The financing will underpin network investment and hydro power upgrades.
PPL Acting Managing Director, Carolyn Blacklock, announced this during the PNG Investment Conference in Brisbane recently.
During her presentation, Blacklock announced the current plans with the ADB.
Blacklock said PPL has bold and aggressive plans that are focused on two areas:
- Reduce tariff to around half of current levels, in the next 5 to 10 years;
- Increase electrification to around 70 percent of population.
To achieve this, a new business model is needed.
“We are building a compelling and clear plan for reform, including rapid electrification and reduced costs of generation to attract low cost capital to undertake what is expected to be around US$1.4 billion over the next decade,” she said.
Blacklock says to achieve 50 percent tariff reduction, they need a new paradigm in energy supply with a return to low cost power and other renewables.
In the interim she said while the hydros are being built, they need to transition to gas-generated power.
“But the gas has to be dealing with international oil prices.
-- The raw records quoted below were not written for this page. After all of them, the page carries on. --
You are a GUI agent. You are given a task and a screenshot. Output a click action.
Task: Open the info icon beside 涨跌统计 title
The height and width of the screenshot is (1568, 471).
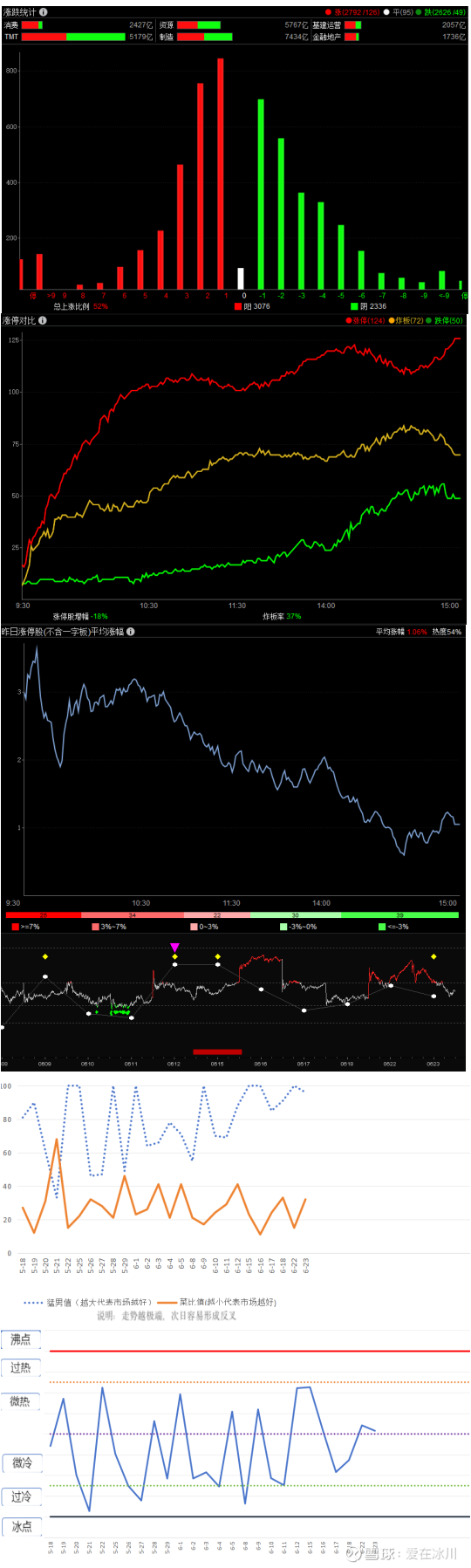[44, 12]
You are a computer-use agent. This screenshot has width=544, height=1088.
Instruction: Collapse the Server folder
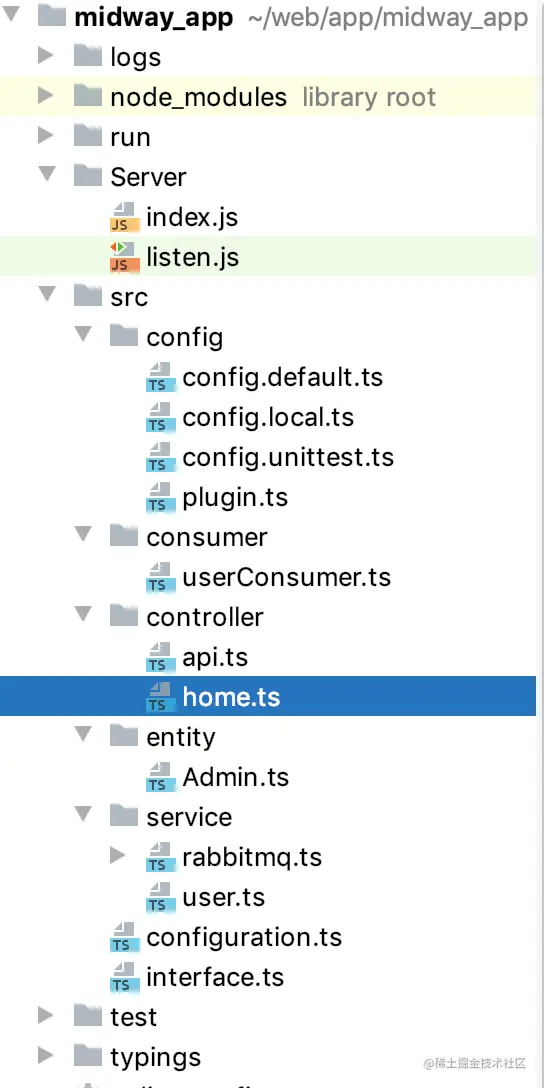click(47, 173)
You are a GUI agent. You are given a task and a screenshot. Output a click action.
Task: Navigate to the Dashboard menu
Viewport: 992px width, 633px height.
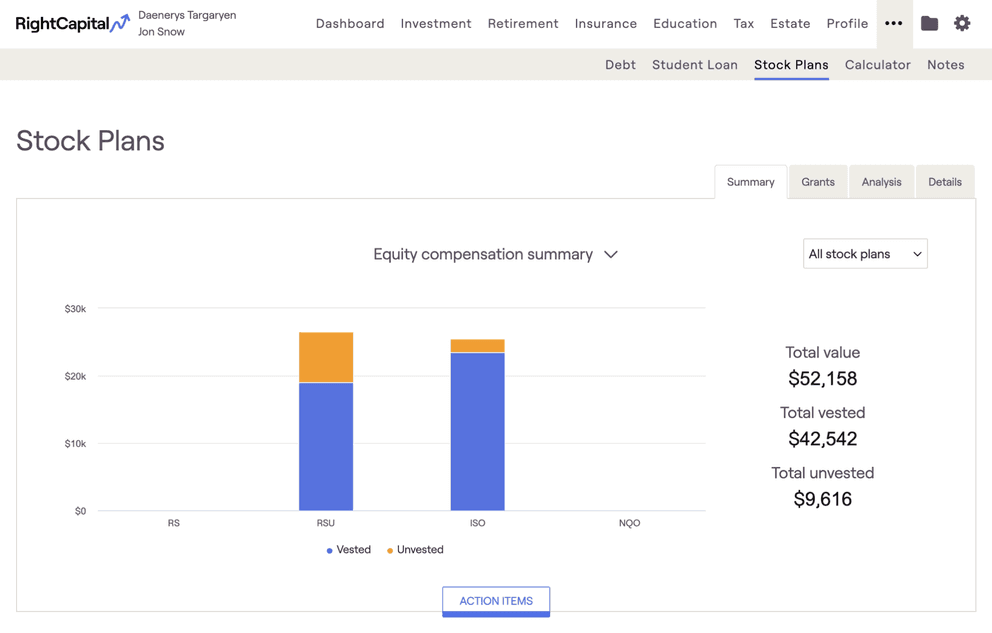tap(350, 23)
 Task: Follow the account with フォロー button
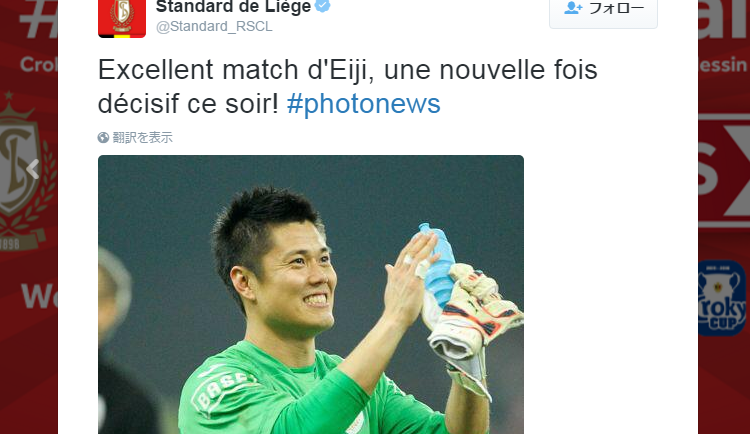click(603, 10)
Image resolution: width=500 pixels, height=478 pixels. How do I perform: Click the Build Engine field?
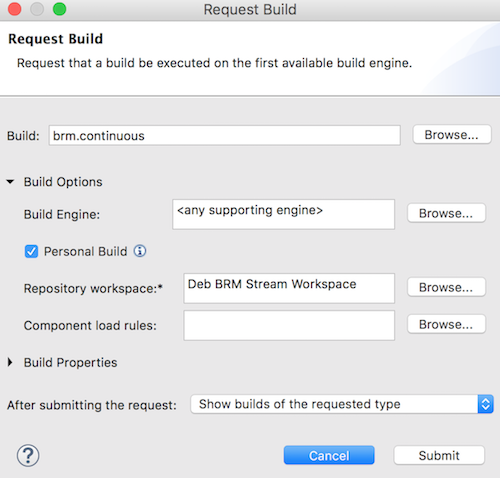click(284, 214)
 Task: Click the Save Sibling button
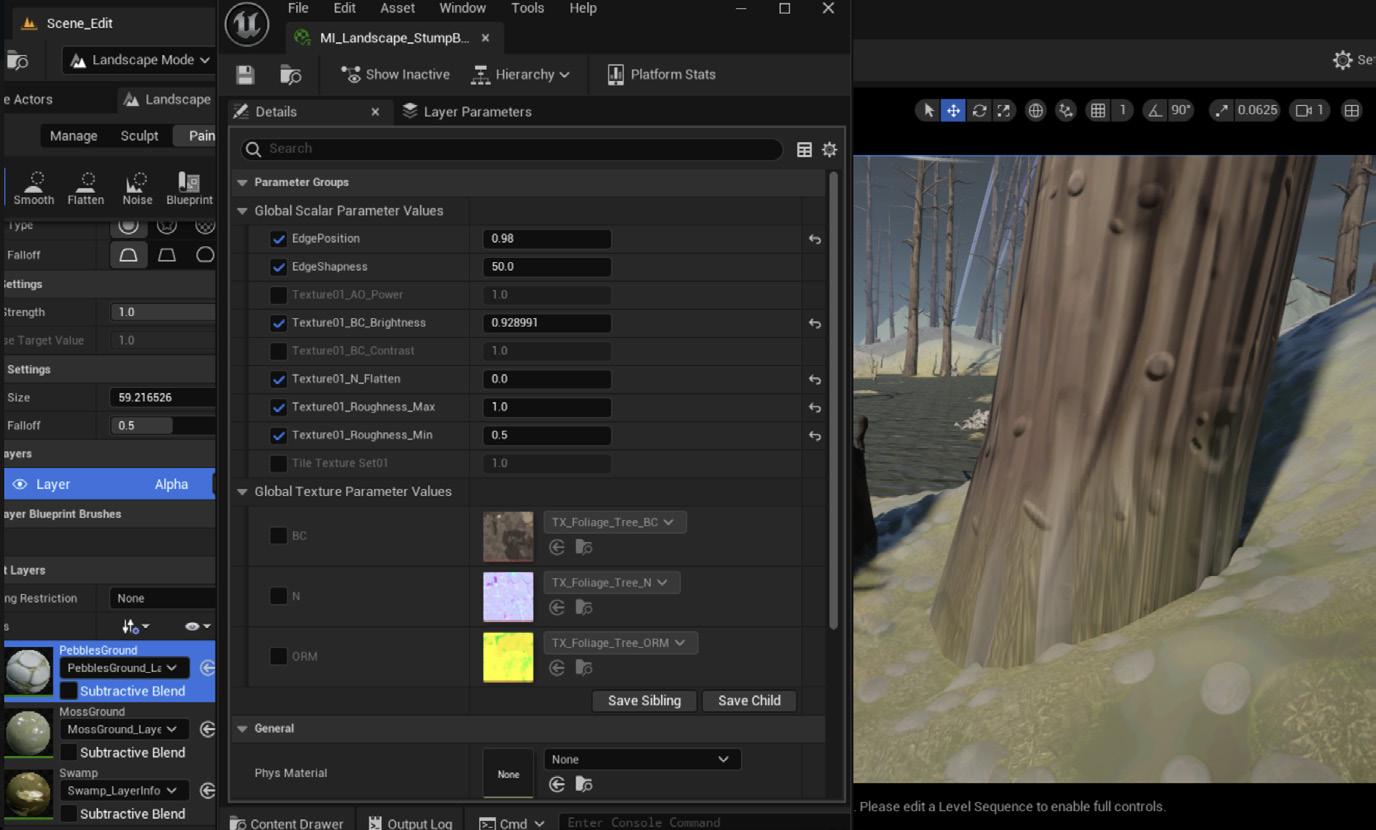pyautogui.click(x=644, y=701)
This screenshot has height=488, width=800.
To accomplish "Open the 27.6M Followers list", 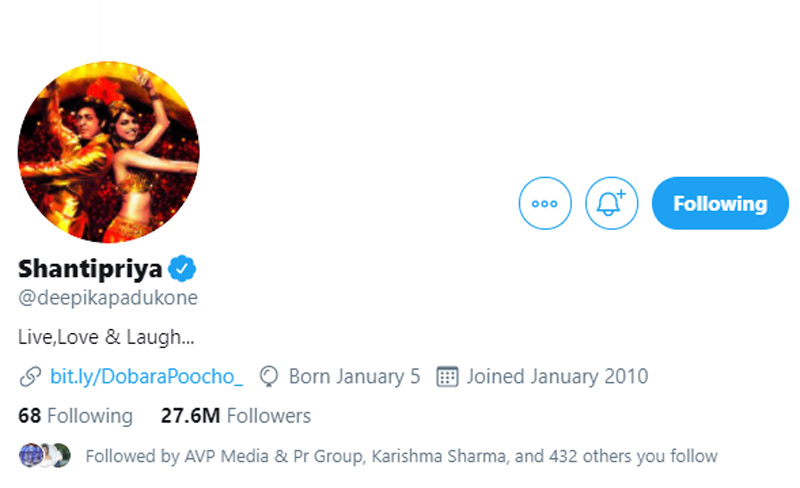I will click(x=235, y=415).
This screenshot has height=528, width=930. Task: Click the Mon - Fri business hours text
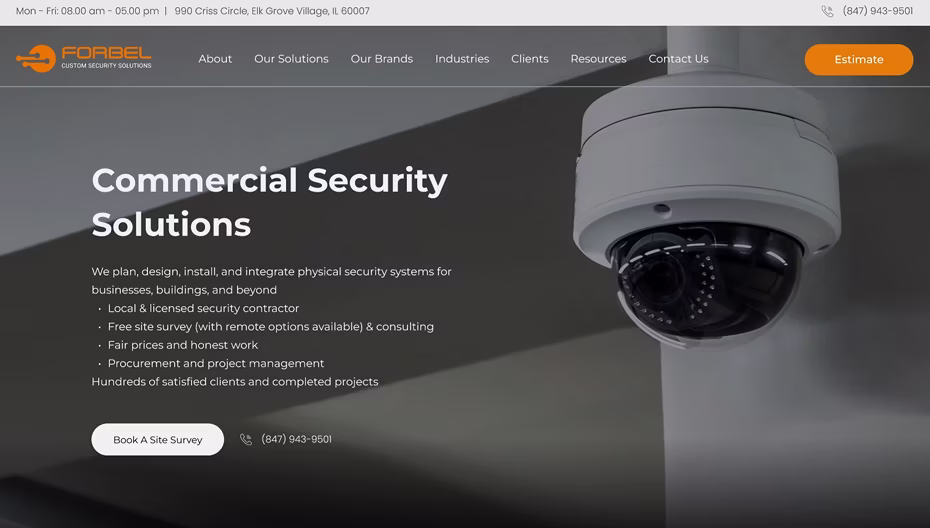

PNG power is not party to the current gas sales agreements. And thus we are unfairly subject to international oil price fluctuations.
“One of currently cheap power compared to diesel could and will turn very quickly to end up being expensive power compared to hydro power.
“We have asked Government to intervene to create certainty for PNG Power for all gas fired power stations existing and planned,” she said.
To achieve a 70 percent electrification, they need to significantly increase connectivity roll out.
“We believe that accessible electricity at an affordable price is a game changer, and we believe it’s about time.
“At present we join around 1,600 connections per year. To achieve 70 percent of electrification we need to join 125,000 new connections every year,” said Blacklock.
She added on the generation front they are going to need and are already taking on domestic Independent Power Producers to reduce the capital burden on the company but increase access to less-cost power at the same time.
She said PPL was turning their attention to powering mines, matching demand curves carefully to counteract against over investment in expensive generation.
Blacklock informed potential investors that PPL was not there to make investors instant millionaires that have a power station to sell.
“We will in a planned methodical boring no surprises way be sticking to a lease cost power development plan. If we are to reduce the tariff, we must not deviate into sweetheart or special deals.”